Substitution groups are very useful, but as you may have guessed, there are other methods of achieving similar goals. This section will take a closer look at two of these methods.
The behavior of substitution groups is similar to that of named choice
groups. In the previous examples, we said that wherever product
can appear, it can really be product
, shirt
, hat
, or umbrella
. This choice can also be represented by a named choice
group that lists the relevant element declarations. Example 16–6 shows the definition of a named model group that allows a choice of product
or shirt
or hat
or umbrella
. This named model group is then referenced in the ItemsType
definition.
It is easy to see the list of elements that are allowed, because they are all declared within the named model group. This can be an advantage if the list of member element declarations will not change. On the other hand, if you want to be able to add new element declarations as needed, from a variety of schema documents, using substitution groups is a much better approach. This is because named choice
groups are more rigid. While you can use redefining or overriding to extend a named choice
group, it is more cumbersome and can only be done in schema documents with the same target namespace.
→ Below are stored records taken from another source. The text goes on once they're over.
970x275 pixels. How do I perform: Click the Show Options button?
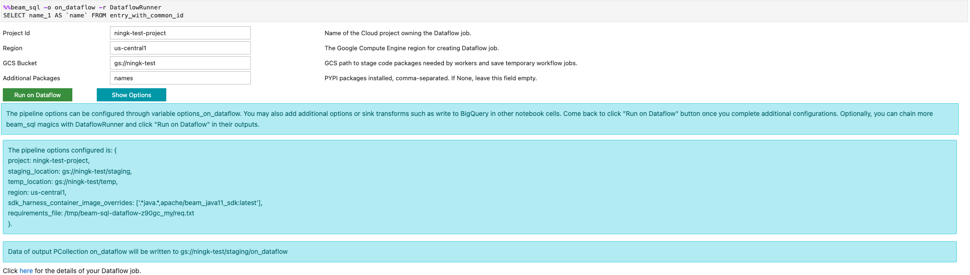[131, 95]
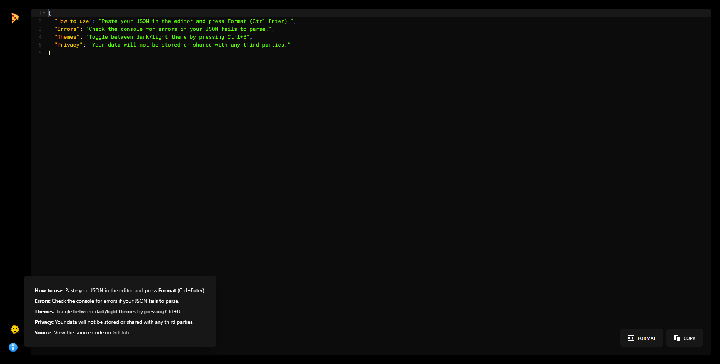Collapse the JSON object fold arrow on line 1
Screen dimensions: 720x364
pyautogui.click(x=44, y=13)
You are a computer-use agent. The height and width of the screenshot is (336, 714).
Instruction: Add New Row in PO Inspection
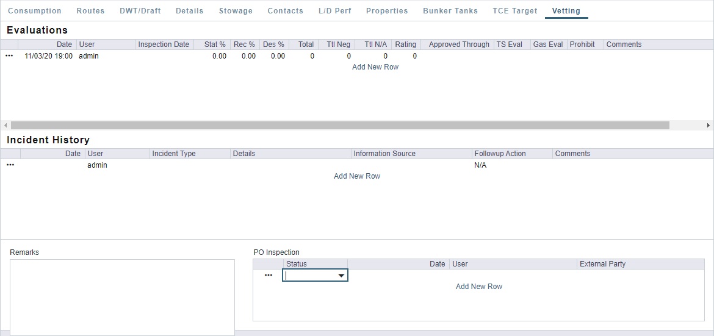pos(478,287)
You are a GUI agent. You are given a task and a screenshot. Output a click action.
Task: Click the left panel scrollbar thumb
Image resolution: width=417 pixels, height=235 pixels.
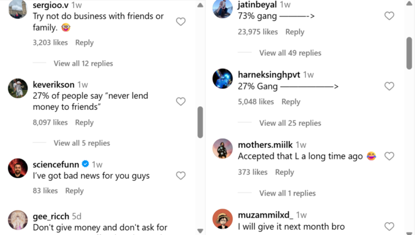pos(201,122)
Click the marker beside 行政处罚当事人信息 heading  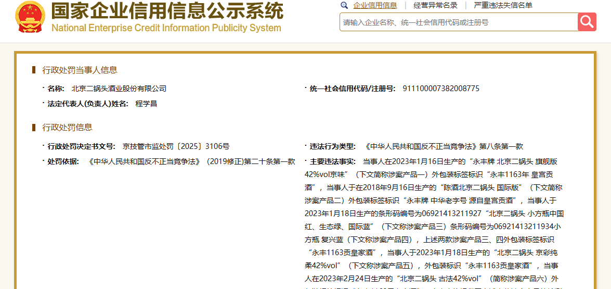[34, 70]
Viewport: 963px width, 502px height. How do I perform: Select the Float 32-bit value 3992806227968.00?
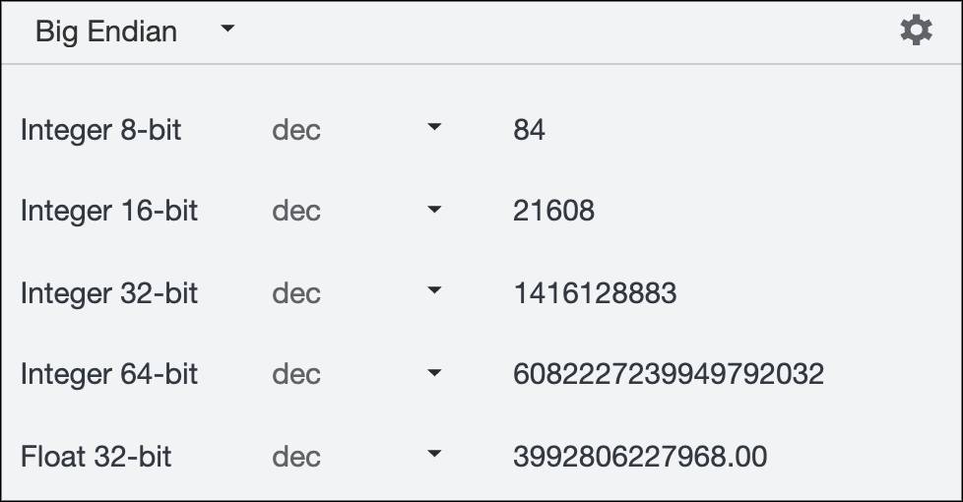coord(640,457)
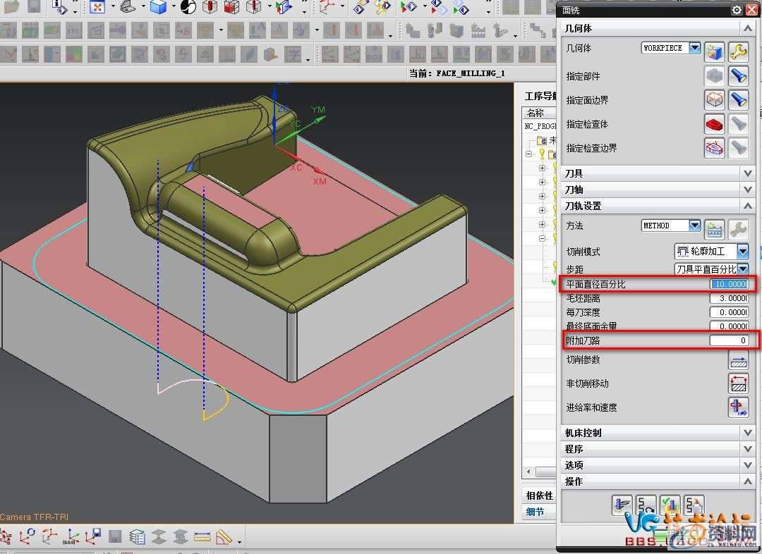762x554 pixels.
Task: Click the specify check body icon
Action: (x=714, y=123)
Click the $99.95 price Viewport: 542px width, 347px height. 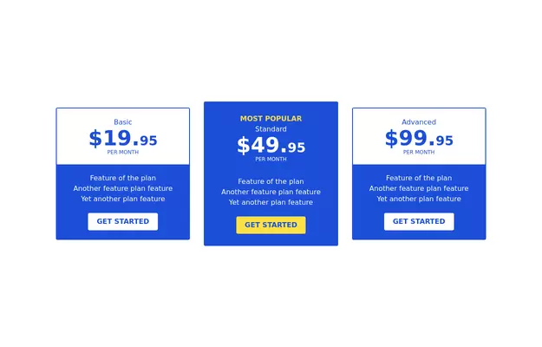point(419,139)
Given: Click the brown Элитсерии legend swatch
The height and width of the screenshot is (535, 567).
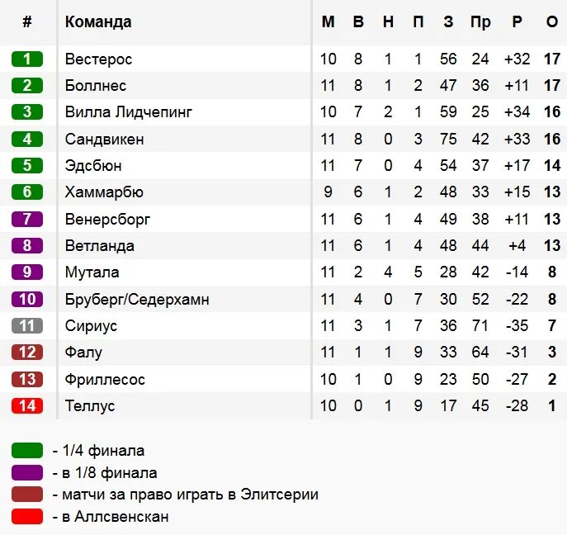Looking at the screenshot, I should tap(27, 494).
Example 16–6. Using a choice group
<xs:schema xmlns:xs="http://www.w3.org/2001/XMLSchema">
<xs:element name="items" type="ItemsType"/>
<xs:complexType name="ItemsType">
<xs:group ref="ProductGroup" maxOccurs="unbounded"/>
</xs:complexType>
<xs:group name="ProductGroup">
<xs:choice>
<xs:element name="product" type="ProductType"/>
<xs:element name="shirt" type="ShirtType"/>
<xs:element name="hat" type="HatType"/>
<xs:element name="umbrella" type="ProductType"/>
</xs:choice>
</xs:group>
<!--...-->
</xs:schema>
Another alternative to using substitution groups is to repeat the same element name for all of the items (in this case product
), and use xsi:type
attributes to distinguish between the different types of products. Using this approach, we would not declare shirt
, hat
, or umbrella
elements at all, just their types, as shown in Example 16–7. Remember, it is acceptable to substitute a derived type in an instance if you specify the xsi:type
attribute. This is described in more detail in Section 13.6 on p. 341.
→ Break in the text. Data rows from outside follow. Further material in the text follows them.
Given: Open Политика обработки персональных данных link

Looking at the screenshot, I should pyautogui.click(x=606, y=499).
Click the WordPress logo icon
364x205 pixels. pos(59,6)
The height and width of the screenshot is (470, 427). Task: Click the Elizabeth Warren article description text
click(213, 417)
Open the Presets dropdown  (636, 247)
Example 16–7. Defining derived types
<xs:schema xmlns:xs="http://www.w3.org/2001/XMLSchema">
<xs:complexType name="ShirtType">
<xs:complexContent>
<xs:extension base="ProductType">
<xs:sequence>
<xs:element name="size" type="ShirtSizeType"/>
<xs:element name="color" type="ColorType"/>
</xs:sequence>
</xs:extension>
</xs:complexContent>
</xs:complexType>
<xs:complexType name="HatType">
<xs:complexContent>
<xs:extension base="ProductType">
<xs:sequence>
<xs:element name="size" type="HatSizeType"/>
</xs:sequence>
</xs:extension>
</xs:complexContent>
</xs:complexType>
<xs:complexType name="UmbrellaType">
<xs:complexContent>
<xs:extension base="ProductType"/>
</xs:complexContent>
</xs:complexType>
<!--...-->
</xs:schema>
Example 16–8 shows a valid instance for this approach. The product
element is repeated many times, with the xsi:type
attribute distinguishing between the different product types.
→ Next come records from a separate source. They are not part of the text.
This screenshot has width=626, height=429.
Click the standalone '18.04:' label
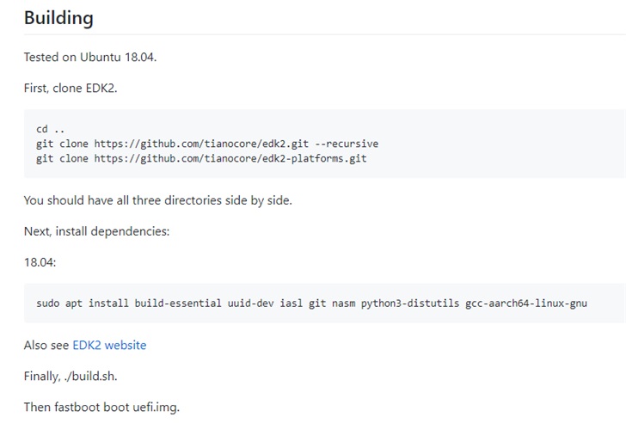pyautogui.click(x=40, y=262)
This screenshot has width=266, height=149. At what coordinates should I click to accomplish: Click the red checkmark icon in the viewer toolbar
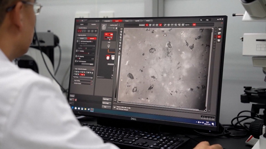[161, 25]
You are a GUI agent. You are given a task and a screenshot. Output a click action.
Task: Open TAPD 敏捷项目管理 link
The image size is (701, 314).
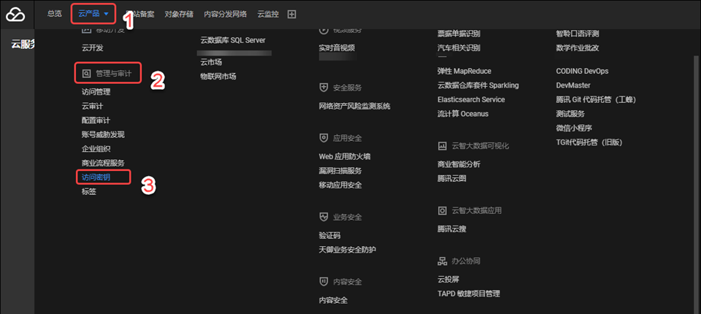[468, 294]
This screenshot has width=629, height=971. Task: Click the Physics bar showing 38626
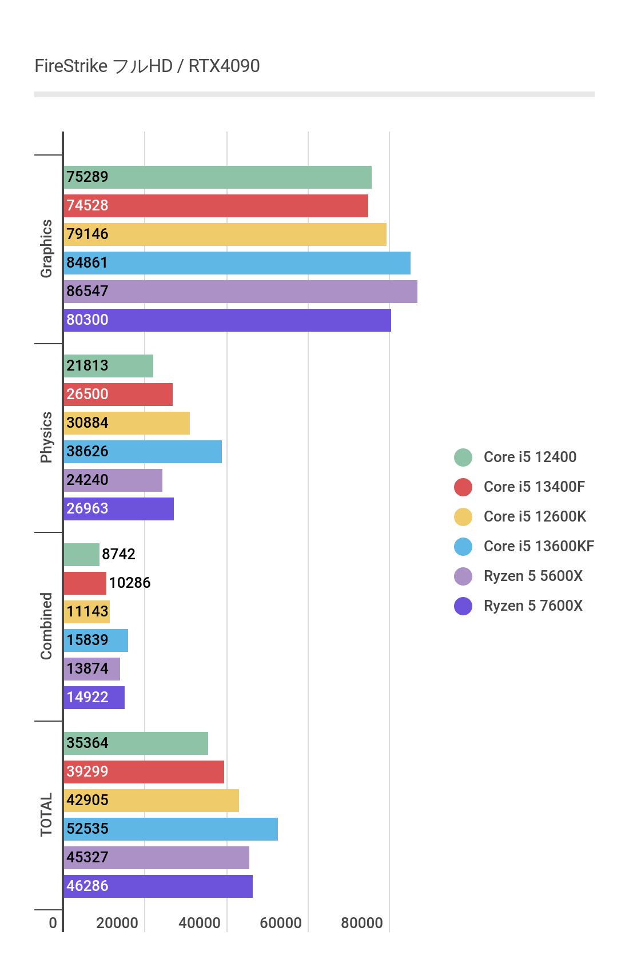[143, 452]
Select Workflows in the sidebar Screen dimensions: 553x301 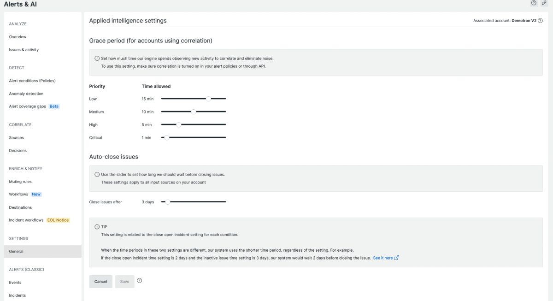point(18,195)
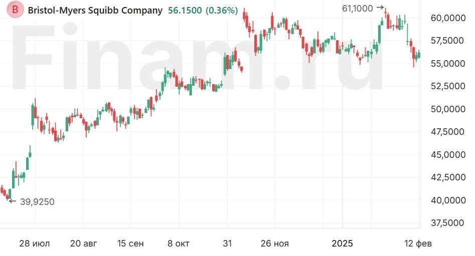Select the 61,1000 high price marker
The height and width of the screenshot is (256, 475).
(357, 8)
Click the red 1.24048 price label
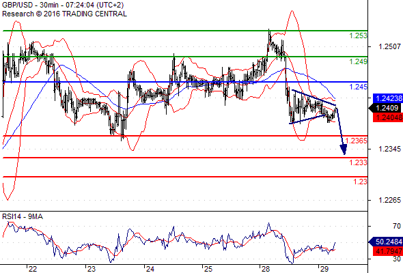Screen dimensions: 403x273 [x=388, y=117]
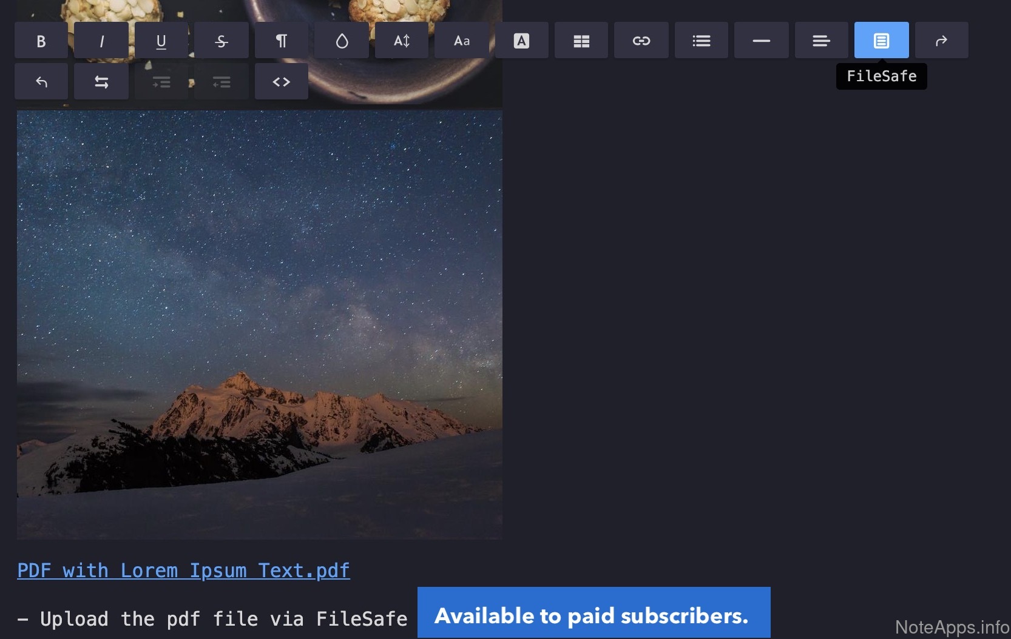Select the text background color tool
The height and width of the screenshot is (639, 1011).
tap(521, 41)
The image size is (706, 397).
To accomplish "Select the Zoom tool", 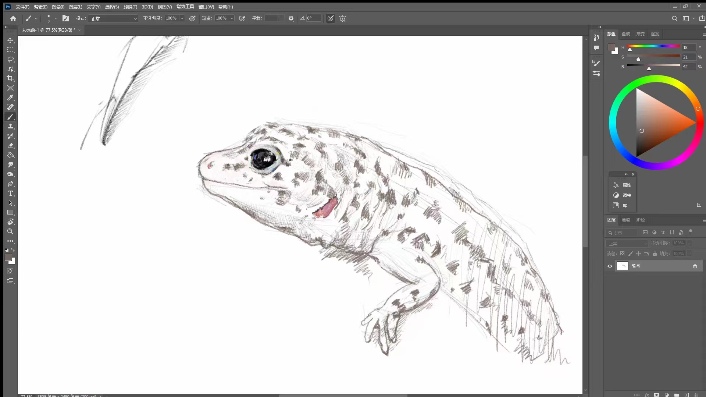I will coord(10,231).
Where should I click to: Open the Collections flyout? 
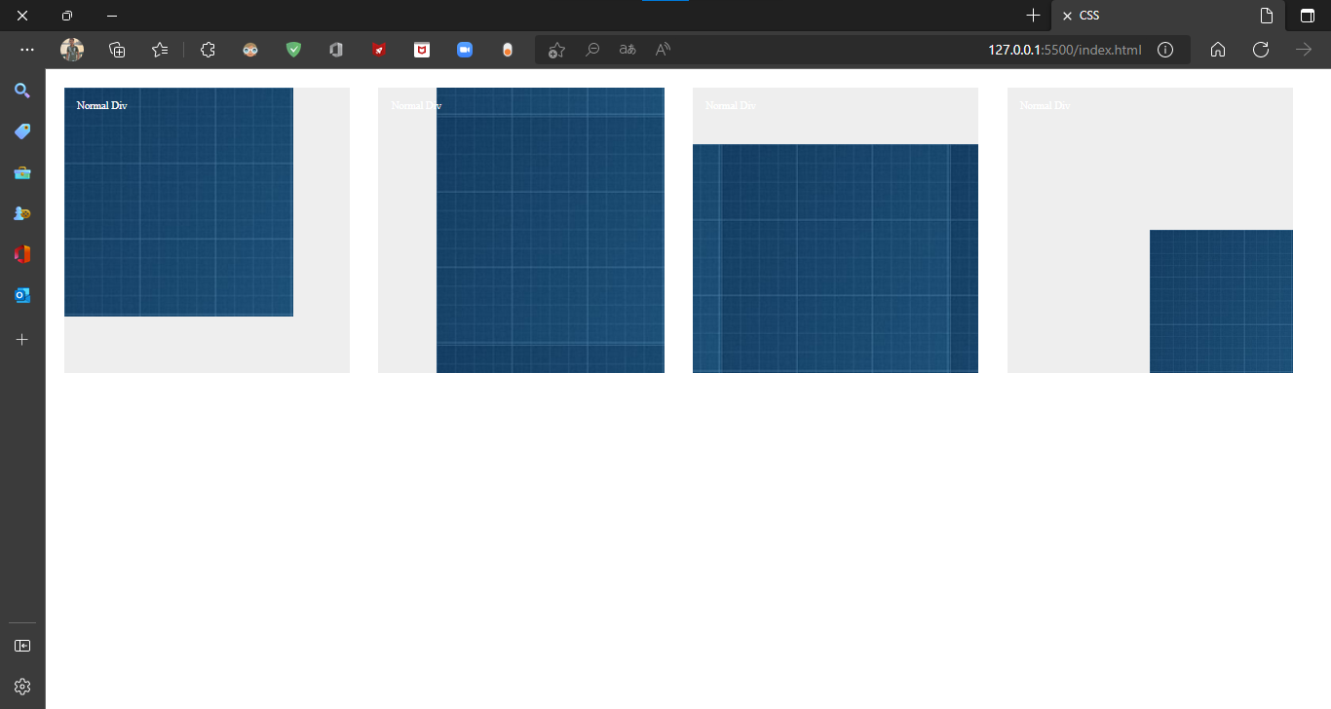pyautogui.click(x=116, y=50)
The advantage of this approach is that the instance may be easier to process. A Java program or XSLT stylesheet that handles this instance can treat all product types the same based on their element name, but also distinguish between them using the value of xsi:type
if necessary.
Example 16–8. Valid instance using derived types
<items xmlns:xsi="http://www.w3.org/2001/XMLSchema-instance">
<product>
<number>999</number>
<name>Special Seasonal</name>
</product>
<product xsi:type="ShirtType">
<number>557</number>
<name>Short-Sleeved Linen Blouse</name>
<size>10</size>
<color value="blue"/>
</product>
<product xsi:type="HatType">
<number>563</number>
<name>Ten-Gallon Hat</name>
<size>L</size>
</product>
<product xsi:type="UmbrellaType">
<number>443</number>
<name>Deluxe Golf Umbrella</name>
</product>
</items>
Using substitution groups, with some XML technologies, if one wanted to retrieve all the products, it would be necessary to select them based on their position in the instance (e.g., all children of items
) rather than their element name (product
), which could be less reliable. This distinction is not as important with schema-aware technologies like XSLT 2.0, with which you can refer generically to schema-element(product)
which means “product
or any of its substitutes.”
Type substitution also has some disadvantages. It works fine for schema validation, but it is impossible to write a DTD that would validate this instance to the same degree. Also, it looks slightly more complicated and requires a declaration of the XML Schema Instance Namespace, which adds an extra dependency.
Substitution groups are a powerful tool, and you may want to control their use. Three attributes of element declarations control the creation and use of substitutions.
• The final
attribute limits the declaration of substitution groups in schemas.
• The block
attribute limits the use of substituted elements in instances.
• The abstract
attribute forces element substitution in instances.
These three attributes only apply to global element declarations, since local element declarations can never serve as heads of substitution groups.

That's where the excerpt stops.